Parallelization Strategies for Dense LLM Deployment: Navigating Through Application-Specific Tradeoffs and Bottlenecks

TL;DR

This paper explores how different parallelization strategies affect the performance of dense large language models, providing insights into optimizing latency and throughput for various application needs.

Contribution

It offers an empirical analysis of intra-node parallelization schemes for dense LLMs, highlighting how hybrid tensor and pipeline parallelism can balance latency and throughput.

Findings

Tensor Parallelism improves latency performance.

Pipeline Parallelism enhances throughput.
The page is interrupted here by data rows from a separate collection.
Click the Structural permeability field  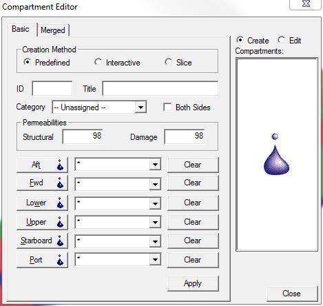pyautogui.click(x=83, y=136)
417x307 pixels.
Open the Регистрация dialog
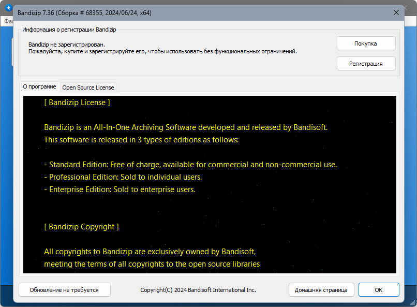(x=366, y=64)
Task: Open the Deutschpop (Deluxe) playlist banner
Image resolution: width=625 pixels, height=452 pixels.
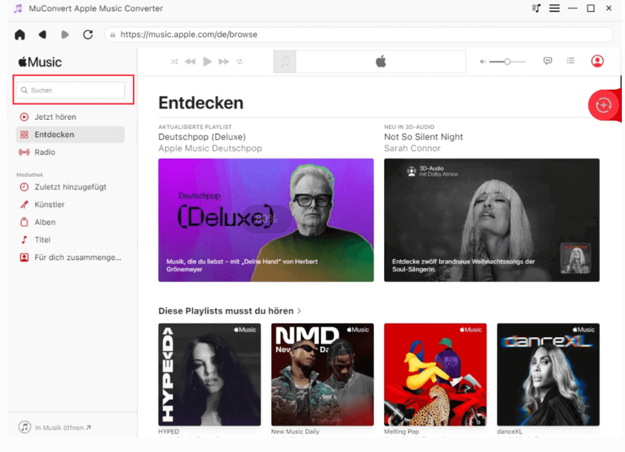Action: [x=266, y=219]
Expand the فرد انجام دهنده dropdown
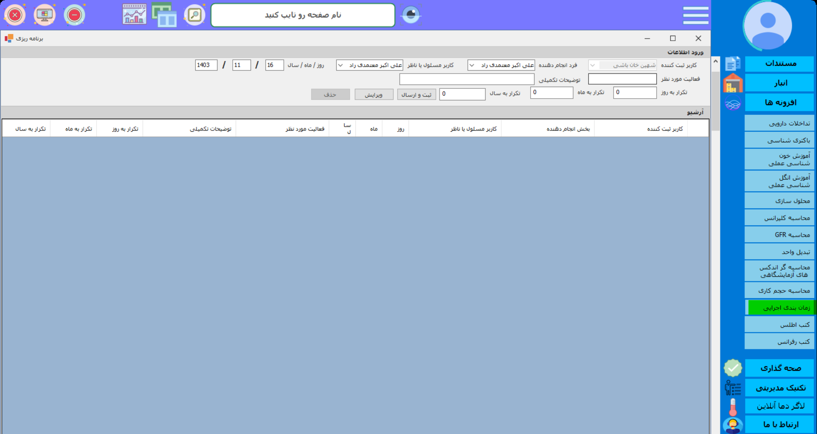This screenshot has height=434, width=817. (x=472, y=65)
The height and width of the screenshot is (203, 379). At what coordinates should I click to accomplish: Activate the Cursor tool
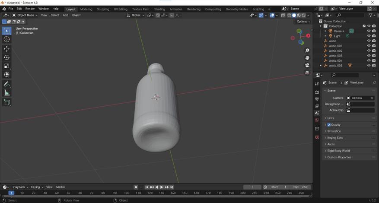(x=6, y=39)
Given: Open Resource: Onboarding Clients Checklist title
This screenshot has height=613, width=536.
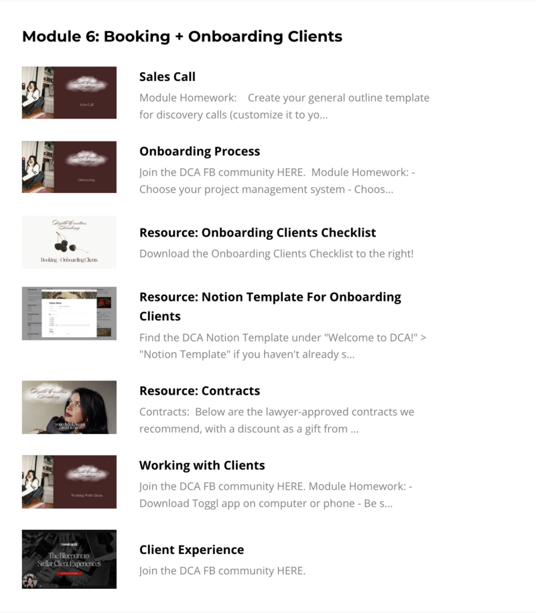Looking at the screenshot, I should click(258, 232).
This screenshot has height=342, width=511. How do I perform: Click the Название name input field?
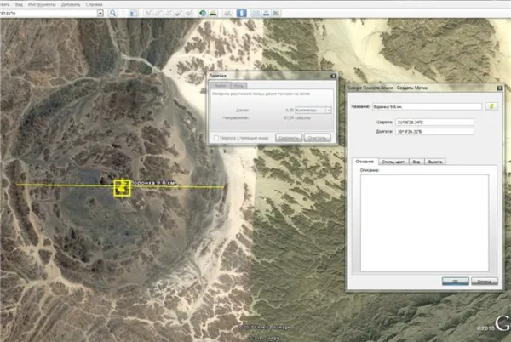[428, 106]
Hybrid strategies enable flexible latency-throughput tradeoffs.

Abstract

Breakthroughs in the generative AI domain have fueled an explosion of large language model (LLM)-powered applications, whose workloads fundamentally consist of sequences of inferences through transformer architectures. Within this rapidly expanding ecosystem, dense LLMs--those that activate all model parameters for each token generation--form the foundation for advanced expert-based variants. Dense models continue to dominate because of their strong generalization ability, scalability, ease of fine-tuning, and versatility across diverse tasks. In LLM inference systems, performance is mainly characterized by latency, response time, and throughput (i.e., tokens generated per unit of time). Latency and throughput are inherently coupled: optimizing for one often comes at the expense of the other. Moreover, batching strategies and parallelism configurations, which are essential when dense model parameters exceed device memory capacity, can significantly affect both latency and overall system throughput. This paper (i) investigates the workloads of two representative dense LLMs--Llama-3.1-70B and Llama-3.1-405B, focusing in particular on intra-node parallelization schemes, (ii) analyzes how input characteristics, batching, and parallelism strategies influence latency flexibility and the latency-throughput tradeoff, and (iii) identifies key performance bottlenecks that inform design choices for meeting service-level agreements (SLAs) and sustaining inference quality. Our empirical evaluations reveal that Tensor Parallelism (TP) improves the latency objectives while Pipeline Parallelism (PP) is better-suited for throughput-oriented applications. We highlight that their hybrid usage by controlling the TP and PP degrees provides control over the latency-throughput interplay.